● EXERCISE PROMPT
For the records shown below, return an exact copy that excludes the pictures.

● DATASET EXCERPTS
----------
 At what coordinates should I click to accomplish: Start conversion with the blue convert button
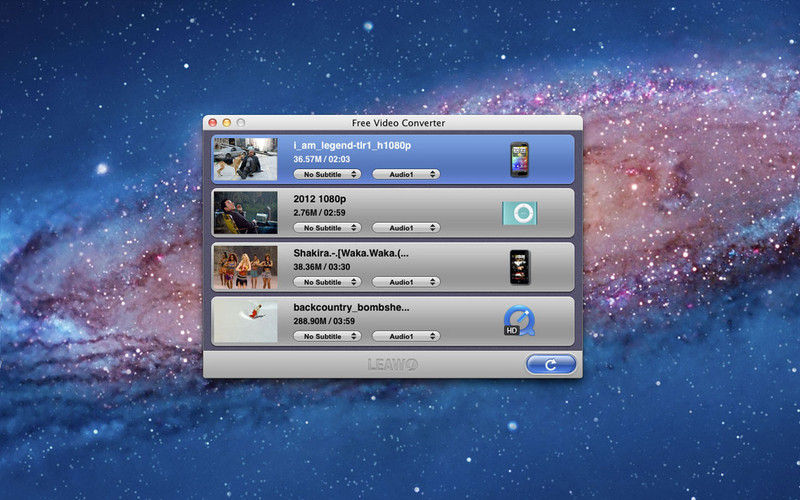[551, 365]
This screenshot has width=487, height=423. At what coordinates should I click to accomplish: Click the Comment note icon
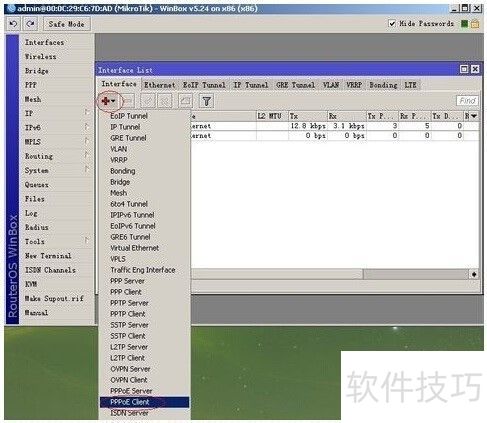[186, 101]
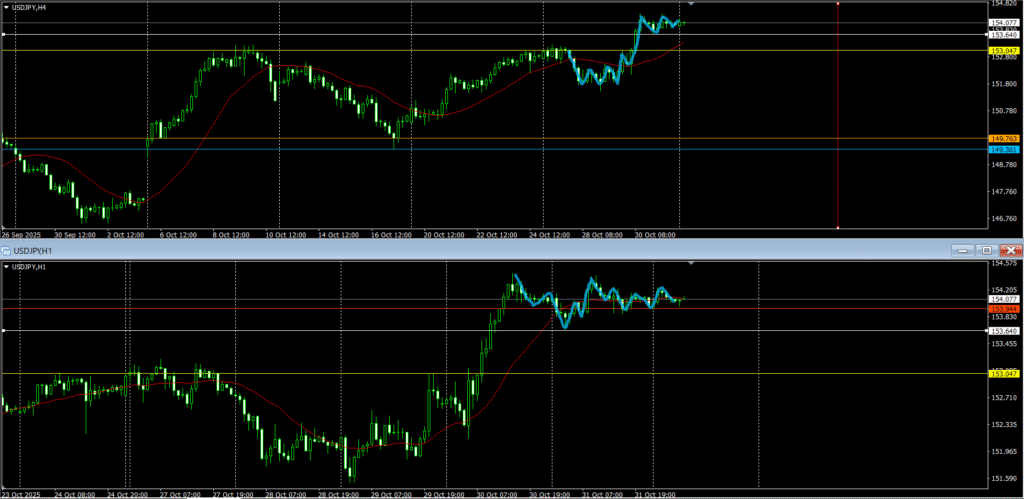Select top anchor of red vertical line
The width and height of the screenshot is (1024, 499).
pyautogui.click(x=837, y=4)
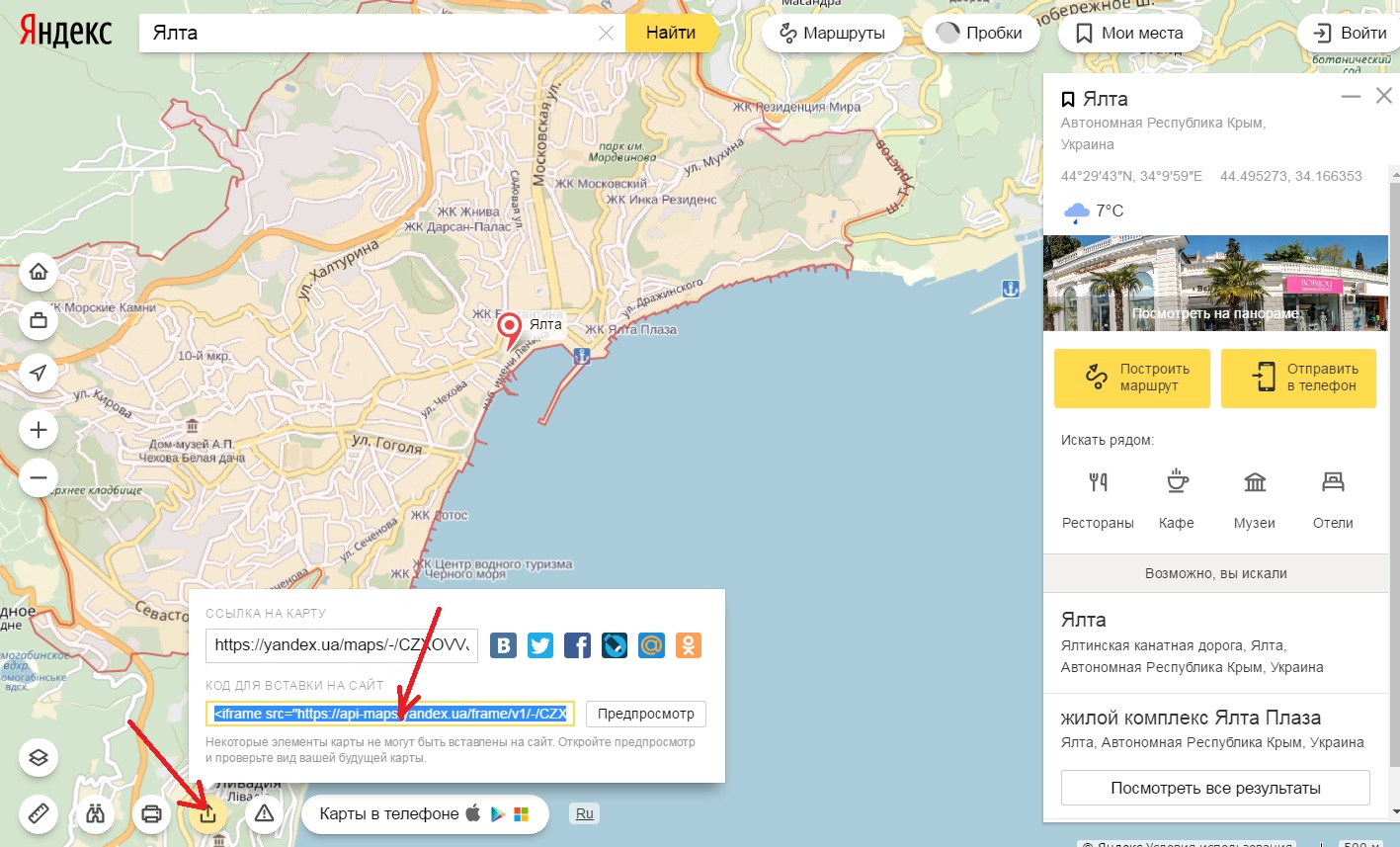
----------
● FINAL ANSWER
 At what coordinates should I click to accomplish: Start conversion with the blue convert button
[551, 365]
This screenshot has width=487, height=423. At what coordinates should I click to accomplish: Click the Comment note icon
[186, 101]
Select top anchor of red vertical line
The width and height of the screenshot is (1024, 499).
pyautogui.click(x=837, y=4)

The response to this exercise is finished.